Pre-activation – Strength

This is a pairing that I feel is highly under-utilized by a lot of strength athletes, and even general lifters who want to get more weight on the bar or run faster or jump higher.

When ever you’re doing something that requires a maximum force output, it’s beneficial to do something that involves a sort of pre-ignition to the nervous system and muscles to contract as hard and fast as possible, which transfers over to the activity you’re looking to do.

Think of it like priming an engine, or putting some lighter fluid on the barbeque. It helps to start the process much easier than on its’ own.

These can be very easy movements like a stomp, a vertical jump, a high tension plank, or even a few medicine ball throws. The goal in either case is maximum force production through maximum speed for a very small number of reps (a lot of reps breeds fatigue, which will impair maximum force production later on), and then relatively immediately going on to the strength movement.

Fred Hatfield, aka “Dr. Squat” used to use a vertical jump before deadlifting massive weights, on the concept of “Compensatory Acceleration Training,” or making muscles contract fast to contract hard against a heavy load.

Doing something like this for 2-3 reps prior to a heavy set of any max or near-max loading can have a seriously beneficial impact on force production into the bar. Often it can make a specific load feel like it’s moving faster or maybe squeak an extra 5 lbs onto the bar compared to not doing it.

 

High Threshold – Active Recovery

This is a common one that can take a lot of different forms. Think of something very hard to do, like max deadlifts (duh), paired with something relatively low stress to have the body do something versus just doing passive recovery. This could involve gentle walking, some mobility drill that doesn’t involve the prime mover of the movement (ankle mobility es bueno, hip static stretching es no bueno for deadlift active recovery), a breathing drill, positional hold, balance skill, whatever you want to do that doesn’t tax you too much.

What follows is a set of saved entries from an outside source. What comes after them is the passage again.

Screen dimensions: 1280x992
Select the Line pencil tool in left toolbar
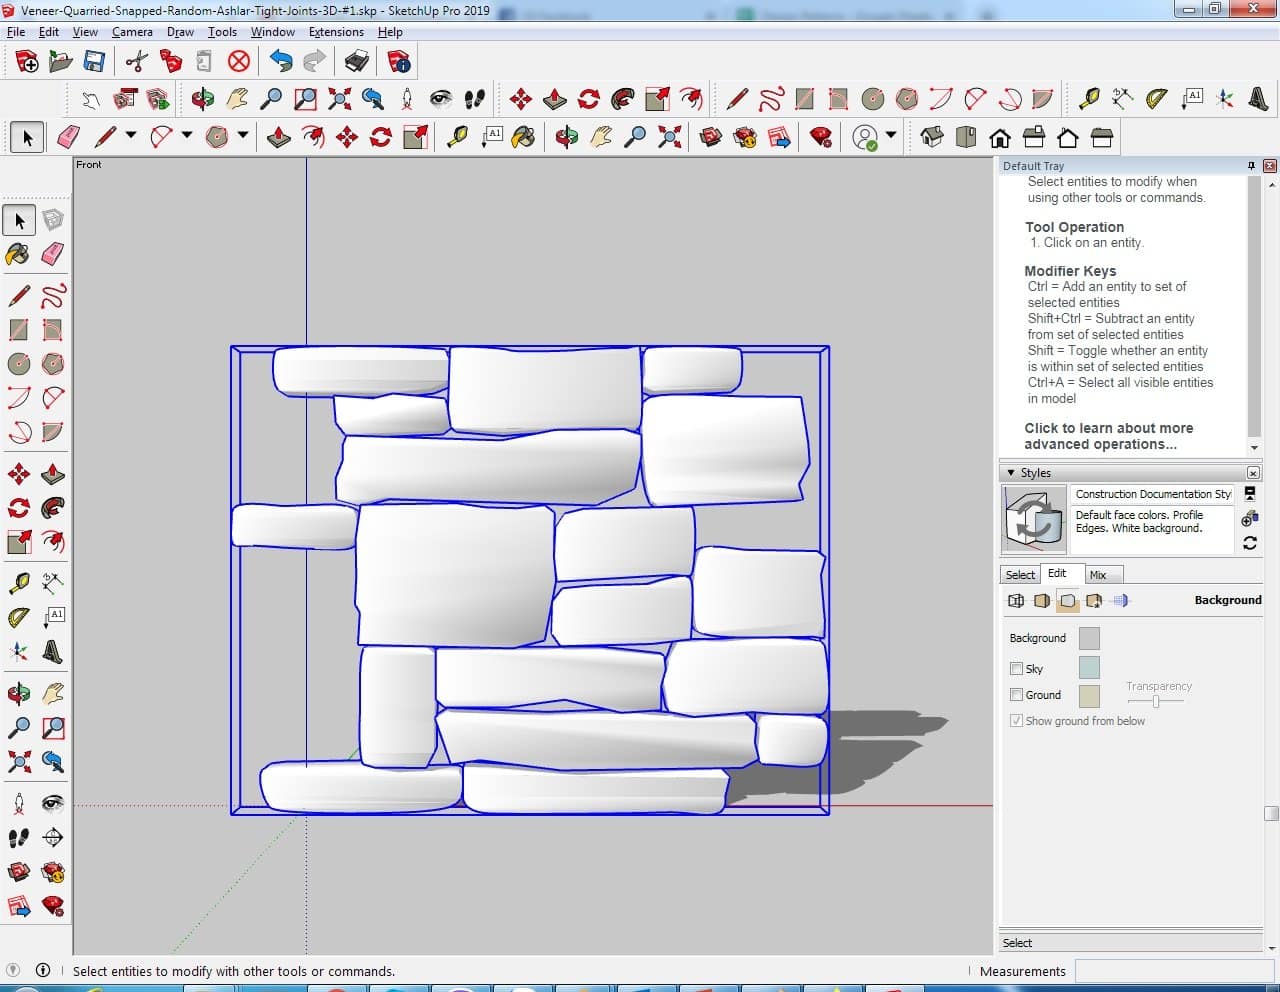[x=18, y=296]
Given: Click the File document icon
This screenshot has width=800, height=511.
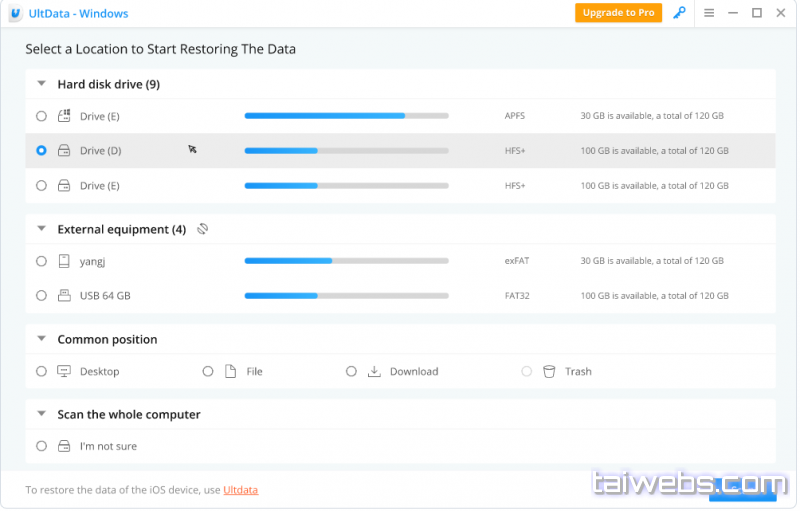Looking at the screenshot, I should click(x=230, y=371).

Ideally, the active recovery pairing should be low enough intensity that your heart rate has returned to an almost resting level by the time the set is over, or should feel like you’re breathing easier at the end of the set than at the beginning.

 

Stiffness – Mobility

This is a great series to work with in people who need to develop larger ranges of motion for specific directions or actions. It can come in a lot of different forms, but typically involves creating a lot of muscle tension to stiffen a joint or portion of the body, then moving into an end range of motion for some form of mobility drill.

This is a common process for PNF style or CRAC style stretching, and can produce some pretty alarming benefits for a lot of people who have always felt like they were just too stiff to do certain things.

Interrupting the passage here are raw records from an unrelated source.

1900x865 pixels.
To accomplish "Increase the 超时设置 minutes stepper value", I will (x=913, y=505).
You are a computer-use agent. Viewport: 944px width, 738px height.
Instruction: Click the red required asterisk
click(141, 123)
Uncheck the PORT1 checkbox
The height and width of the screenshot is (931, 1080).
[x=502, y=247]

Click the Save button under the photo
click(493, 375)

To put some nitroglycerine in these concepts, you could do some very heavy weighted contractions with maybe an iso hold at max contraction, then proceed into an end range stretch of that movement. Think of doing a max hip thrust, then going into a pigeon stretch with higher tension pulling deeper into the movement.

On repeated measures, the range of motion increase on a pairing style such as this can be pretty dramatic for some individuals, especially if they have a significant lack of active mobility into those end ranges.

 

These pairings are just ideas that seem to work, and aren’t hard and fast as the only ones that exist. Much like food and wine pairings, it can have subjective elements, primarily based on whether they produce the desired results the individual is looking for in their training. They can always be adjusted or fine tuned, but do seem to help produce better results than just a base exercise all on its own. Give some of these pairings a try in your next workout and let me know what you think.